-- Work to complete --
Take the material below and reproduce, word for word, only the lines from the line with "Viewport: 734px width, 476px height." through the line with "Click the Speed".

-- Supplied material --
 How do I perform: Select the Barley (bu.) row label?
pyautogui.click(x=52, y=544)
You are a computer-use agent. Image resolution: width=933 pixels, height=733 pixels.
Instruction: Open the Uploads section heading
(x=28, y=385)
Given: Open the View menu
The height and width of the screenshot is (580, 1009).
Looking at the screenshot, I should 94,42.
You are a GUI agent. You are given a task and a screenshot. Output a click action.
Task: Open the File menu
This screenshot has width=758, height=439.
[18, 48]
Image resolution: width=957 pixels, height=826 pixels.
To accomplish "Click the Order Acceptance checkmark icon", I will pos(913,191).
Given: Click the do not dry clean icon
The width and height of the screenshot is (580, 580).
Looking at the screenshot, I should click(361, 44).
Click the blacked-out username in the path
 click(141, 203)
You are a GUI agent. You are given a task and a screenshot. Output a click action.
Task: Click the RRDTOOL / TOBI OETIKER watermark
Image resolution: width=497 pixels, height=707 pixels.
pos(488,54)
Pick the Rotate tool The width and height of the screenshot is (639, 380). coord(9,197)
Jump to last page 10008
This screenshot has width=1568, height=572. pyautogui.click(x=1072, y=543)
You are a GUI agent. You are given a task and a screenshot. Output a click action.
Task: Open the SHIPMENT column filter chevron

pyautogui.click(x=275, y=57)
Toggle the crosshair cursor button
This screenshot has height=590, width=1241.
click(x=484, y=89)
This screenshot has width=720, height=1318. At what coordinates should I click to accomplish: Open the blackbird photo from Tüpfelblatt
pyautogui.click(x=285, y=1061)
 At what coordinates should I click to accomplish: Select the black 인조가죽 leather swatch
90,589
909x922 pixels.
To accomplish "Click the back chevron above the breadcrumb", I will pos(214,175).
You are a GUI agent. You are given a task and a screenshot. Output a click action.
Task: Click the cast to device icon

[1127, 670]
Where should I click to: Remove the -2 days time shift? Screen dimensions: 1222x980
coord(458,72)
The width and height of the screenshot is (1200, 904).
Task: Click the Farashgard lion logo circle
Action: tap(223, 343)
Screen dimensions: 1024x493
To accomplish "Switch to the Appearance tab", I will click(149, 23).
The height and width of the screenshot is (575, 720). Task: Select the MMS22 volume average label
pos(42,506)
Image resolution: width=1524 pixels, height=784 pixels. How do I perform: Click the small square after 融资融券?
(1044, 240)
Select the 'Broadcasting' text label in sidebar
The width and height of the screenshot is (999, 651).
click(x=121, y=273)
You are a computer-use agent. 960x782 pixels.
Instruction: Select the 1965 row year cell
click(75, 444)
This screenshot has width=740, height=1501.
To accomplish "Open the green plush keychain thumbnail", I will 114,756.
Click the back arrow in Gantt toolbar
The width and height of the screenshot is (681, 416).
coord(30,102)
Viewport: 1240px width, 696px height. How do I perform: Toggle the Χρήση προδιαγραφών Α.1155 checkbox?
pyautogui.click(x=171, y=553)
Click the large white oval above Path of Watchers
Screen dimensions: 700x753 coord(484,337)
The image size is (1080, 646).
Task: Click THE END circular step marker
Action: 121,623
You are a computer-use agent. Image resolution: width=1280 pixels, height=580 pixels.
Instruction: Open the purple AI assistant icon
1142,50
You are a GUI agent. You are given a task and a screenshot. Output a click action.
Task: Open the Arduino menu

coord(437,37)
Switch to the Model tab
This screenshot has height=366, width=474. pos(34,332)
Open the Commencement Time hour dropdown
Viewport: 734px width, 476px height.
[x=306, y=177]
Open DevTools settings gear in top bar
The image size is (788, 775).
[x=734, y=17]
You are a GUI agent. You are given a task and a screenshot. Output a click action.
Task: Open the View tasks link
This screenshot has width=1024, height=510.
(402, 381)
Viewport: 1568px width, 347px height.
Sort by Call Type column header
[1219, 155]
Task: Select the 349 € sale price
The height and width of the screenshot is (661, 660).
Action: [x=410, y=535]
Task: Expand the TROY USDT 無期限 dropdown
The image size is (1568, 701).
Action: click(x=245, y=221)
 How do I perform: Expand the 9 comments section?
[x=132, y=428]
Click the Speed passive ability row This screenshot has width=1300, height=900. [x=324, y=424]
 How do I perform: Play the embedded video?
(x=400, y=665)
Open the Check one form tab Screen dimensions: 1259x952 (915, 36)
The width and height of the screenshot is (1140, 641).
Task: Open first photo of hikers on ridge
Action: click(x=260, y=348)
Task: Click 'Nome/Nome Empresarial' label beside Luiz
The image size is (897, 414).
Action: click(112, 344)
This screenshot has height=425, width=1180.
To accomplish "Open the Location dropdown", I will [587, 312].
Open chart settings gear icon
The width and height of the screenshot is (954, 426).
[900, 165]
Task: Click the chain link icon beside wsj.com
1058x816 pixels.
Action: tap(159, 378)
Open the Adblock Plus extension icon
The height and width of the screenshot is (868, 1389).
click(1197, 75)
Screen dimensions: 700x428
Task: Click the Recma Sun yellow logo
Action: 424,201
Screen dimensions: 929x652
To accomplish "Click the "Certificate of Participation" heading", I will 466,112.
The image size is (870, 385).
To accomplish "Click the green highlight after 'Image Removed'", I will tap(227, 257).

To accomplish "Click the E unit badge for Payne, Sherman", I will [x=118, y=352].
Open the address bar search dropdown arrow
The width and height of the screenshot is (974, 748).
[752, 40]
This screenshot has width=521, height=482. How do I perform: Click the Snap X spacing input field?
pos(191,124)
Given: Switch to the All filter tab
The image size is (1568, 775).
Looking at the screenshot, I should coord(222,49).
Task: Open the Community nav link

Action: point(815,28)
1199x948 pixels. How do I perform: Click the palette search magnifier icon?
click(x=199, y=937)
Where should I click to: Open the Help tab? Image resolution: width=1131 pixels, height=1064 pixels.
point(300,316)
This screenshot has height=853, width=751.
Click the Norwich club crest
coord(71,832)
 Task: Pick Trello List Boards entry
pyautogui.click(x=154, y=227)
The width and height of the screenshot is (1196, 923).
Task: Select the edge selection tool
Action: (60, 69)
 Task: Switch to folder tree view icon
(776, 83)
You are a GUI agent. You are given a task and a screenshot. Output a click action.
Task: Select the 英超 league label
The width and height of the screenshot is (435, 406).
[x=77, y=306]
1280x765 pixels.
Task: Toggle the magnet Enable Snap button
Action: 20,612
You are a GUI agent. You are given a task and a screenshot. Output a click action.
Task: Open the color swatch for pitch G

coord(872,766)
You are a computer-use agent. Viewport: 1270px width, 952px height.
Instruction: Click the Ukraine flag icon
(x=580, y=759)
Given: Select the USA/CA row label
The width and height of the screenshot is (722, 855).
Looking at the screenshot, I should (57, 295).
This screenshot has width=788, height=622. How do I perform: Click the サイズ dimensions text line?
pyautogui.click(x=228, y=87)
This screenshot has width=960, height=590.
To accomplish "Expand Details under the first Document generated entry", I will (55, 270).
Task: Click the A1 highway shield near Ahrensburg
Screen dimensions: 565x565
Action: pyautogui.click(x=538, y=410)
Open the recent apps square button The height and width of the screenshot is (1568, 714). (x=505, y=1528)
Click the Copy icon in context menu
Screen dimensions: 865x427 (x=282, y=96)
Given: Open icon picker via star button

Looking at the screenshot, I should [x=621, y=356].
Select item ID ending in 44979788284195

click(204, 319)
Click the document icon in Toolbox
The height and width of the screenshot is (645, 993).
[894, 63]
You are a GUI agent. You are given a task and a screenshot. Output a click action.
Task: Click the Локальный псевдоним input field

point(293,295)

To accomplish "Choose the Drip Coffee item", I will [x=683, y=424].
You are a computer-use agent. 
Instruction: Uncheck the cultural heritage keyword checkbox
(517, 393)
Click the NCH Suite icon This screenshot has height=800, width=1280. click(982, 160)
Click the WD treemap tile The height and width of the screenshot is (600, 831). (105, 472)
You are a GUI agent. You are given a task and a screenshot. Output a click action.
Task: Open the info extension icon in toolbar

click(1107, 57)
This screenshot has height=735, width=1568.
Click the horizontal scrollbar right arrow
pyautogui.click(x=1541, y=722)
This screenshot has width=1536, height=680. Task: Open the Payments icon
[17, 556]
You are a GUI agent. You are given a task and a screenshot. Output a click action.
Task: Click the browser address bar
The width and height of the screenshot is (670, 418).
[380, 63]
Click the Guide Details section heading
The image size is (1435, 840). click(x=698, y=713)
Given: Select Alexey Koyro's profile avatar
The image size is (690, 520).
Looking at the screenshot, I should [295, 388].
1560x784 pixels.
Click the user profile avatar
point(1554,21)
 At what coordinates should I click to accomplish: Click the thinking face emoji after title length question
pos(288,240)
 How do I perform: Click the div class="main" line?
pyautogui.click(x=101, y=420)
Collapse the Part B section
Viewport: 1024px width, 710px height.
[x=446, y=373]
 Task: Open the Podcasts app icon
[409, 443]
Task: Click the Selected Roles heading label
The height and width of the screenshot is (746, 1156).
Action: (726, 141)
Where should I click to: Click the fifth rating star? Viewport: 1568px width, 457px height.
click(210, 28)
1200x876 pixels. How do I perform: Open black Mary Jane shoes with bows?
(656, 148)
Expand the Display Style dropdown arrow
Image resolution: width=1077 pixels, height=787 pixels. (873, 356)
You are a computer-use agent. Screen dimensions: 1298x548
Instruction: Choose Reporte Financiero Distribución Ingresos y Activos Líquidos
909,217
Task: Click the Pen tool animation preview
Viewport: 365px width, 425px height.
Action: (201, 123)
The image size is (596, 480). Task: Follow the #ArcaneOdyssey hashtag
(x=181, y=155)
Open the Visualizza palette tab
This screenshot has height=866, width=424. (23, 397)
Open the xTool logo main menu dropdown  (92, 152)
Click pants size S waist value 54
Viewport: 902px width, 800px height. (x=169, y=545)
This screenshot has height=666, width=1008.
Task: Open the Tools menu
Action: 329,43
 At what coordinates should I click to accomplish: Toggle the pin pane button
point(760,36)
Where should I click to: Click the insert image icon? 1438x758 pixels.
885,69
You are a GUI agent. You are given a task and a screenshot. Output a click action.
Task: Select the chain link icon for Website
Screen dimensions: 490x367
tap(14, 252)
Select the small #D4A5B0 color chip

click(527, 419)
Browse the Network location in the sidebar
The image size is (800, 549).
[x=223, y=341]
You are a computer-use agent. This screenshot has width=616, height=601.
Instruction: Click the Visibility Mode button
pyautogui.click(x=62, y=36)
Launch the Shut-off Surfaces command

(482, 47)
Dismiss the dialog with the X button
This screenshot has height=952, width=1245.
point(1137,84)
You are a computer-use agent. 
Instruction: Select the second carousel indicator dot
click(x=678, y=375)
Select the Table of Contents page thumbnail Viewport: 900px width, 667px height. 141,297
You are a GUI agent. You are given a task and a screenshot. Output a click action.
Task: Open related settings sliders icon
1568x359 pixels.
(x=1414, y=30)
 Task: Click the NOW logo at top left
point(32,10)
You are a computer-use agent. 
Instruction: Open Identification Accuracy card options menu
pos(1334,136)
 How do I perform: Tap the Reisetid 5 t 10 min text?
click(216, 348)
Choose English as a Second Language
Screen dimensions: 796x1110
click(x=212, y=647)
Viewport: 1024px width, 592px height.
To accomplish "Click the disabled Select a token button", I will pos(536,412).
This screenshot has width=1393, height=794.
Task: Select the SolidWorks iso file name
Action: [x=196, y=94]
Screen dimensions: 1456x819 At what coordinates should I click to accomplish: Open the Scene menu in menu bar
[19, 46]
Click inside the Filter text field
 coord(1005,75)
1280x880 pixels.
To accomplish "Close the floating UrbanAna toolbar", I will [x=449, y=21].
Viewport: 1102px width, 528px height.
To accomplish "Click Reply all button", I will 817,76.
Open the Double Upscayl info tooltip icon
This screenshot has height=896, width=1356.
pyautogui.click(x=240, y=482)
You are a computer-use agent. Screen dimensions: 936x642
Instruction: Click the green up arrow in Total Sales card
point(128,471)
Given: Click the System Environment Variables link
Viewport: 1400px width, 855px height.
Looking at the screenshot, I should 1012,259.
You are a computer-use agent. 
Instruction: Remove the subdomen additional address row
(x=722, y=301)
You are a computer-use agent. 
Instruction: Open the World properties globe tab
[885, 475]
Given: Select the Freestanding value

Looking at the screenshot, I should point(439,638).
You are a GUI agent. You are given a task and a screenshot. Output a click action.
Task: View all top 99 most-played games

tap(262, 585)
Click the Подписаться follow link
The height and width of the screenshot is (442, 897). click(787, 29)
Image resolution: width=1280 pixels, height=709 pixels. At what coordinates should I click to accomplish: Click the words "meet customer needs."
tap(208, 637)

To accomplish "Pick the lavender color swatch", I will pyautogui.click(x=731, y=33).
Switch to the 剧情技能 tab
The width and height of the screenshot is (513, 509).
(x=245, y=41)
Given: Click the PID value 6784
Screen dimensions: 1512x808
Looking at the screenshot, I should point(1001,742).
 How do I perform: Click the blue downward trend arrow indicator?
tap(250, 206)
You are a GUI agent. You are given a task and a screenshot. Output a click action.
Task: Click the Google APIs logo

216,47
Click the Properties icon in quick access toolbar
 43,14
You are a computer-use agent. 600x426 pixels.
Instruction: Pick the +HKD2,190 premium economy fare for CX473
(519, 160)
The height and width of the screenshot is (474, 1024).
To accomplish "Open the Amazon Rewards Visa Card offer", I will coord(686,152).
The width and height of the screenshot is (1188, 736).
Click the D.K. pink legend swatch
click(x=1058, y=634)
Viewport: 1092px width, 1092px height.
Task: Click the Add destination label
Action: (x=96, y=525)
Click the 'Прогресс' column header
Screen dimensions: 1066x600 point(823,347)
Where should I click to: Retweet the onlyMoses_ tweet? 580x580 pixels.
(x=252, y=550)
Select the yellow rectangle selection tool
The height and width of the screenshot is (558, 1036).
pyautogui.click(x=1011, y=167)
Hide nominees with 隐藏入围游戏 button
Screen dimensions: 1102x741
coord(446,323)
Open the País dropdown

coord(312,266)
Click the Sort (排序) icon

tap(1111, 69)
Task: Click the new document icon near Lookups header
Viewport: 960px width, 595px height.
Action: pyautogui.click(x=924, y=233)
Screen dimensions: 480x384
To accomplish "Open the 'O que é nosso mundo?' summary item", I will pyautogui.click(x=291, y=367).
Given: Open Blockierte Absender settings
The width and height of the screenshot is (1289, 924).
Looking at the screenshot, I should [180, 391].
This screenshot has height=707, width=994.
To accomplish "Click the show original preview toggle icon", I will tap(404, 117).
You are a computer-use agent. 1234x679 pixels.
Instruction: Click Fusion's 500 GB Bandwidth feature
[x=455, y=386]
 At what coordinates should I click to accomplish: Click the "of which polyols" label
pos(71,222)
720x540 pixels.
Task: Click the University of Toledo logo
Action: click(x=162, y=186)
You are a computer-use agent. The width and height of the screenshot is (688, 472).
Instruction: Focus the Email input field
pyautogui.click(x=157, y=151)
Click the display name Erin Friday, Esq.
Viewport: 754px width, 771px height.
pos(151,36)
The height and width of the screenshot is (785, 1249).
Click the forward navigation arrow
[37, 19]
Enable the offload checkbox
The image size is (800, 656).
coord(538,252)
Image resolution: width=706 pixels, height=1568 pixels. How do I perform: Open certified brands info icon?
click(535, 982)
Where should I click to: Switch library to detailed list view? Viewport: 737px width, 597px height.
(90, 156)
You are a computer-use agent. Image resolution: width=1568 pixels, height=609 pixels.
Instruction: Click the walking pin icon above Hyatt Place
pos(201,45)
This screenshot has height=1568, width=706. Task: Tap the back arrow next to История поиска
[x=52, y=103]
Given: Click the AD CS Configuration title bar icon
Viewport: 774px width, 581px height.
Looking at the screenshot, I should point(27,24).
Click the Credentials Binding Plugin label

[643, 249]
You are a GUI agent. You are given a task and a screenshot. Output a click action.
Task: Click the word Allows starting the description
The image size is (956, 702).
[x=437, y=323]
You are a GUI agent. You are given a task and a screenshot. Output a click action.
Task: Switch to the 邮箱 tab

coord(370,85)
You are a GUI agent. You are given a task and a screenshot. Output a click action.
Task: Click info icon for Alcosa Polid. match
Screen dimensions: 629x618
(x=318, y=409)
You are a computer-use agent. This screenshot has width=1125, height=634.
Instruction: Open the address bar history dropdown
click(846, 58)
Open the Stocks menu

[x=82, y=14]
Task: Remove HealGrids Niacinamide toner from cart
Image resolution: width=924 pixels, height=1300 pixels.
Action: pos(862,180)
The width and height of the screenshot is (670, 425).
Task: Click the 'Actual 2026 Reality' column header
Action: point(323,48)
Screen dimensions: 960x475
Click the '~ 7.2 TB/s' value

-- Task answer --
Viewport: 734px width, 476px height.
[x=306, y=177]
Open DevTools settings gear in top bar
The image size is (788, 775).
[x=734, y=17]
You are a GUI agent. You are given a task and a screenshot. Output a click action.
Task: Open the View tasks link
This screenshot has width=1024, height=510.
(402, 381)
Viewport: 1568px width, 347px height.
Sort by Call Type column header
[1219, 155]
Task: Select the 349 € sale price
The height and width of the screenshot is (661, 660).
Action: [x=410, y=535]
Task: Expand the TROY USDT 無期限 dropdown
The image size is (1568, 701).
Action: click(x=245, y=221)
 How do I perform: Expand the 9 comments section?
[x=132, y=428]
Click the Speed passive ability row This screenshot has width=1300, height=900. [x=324, y=424]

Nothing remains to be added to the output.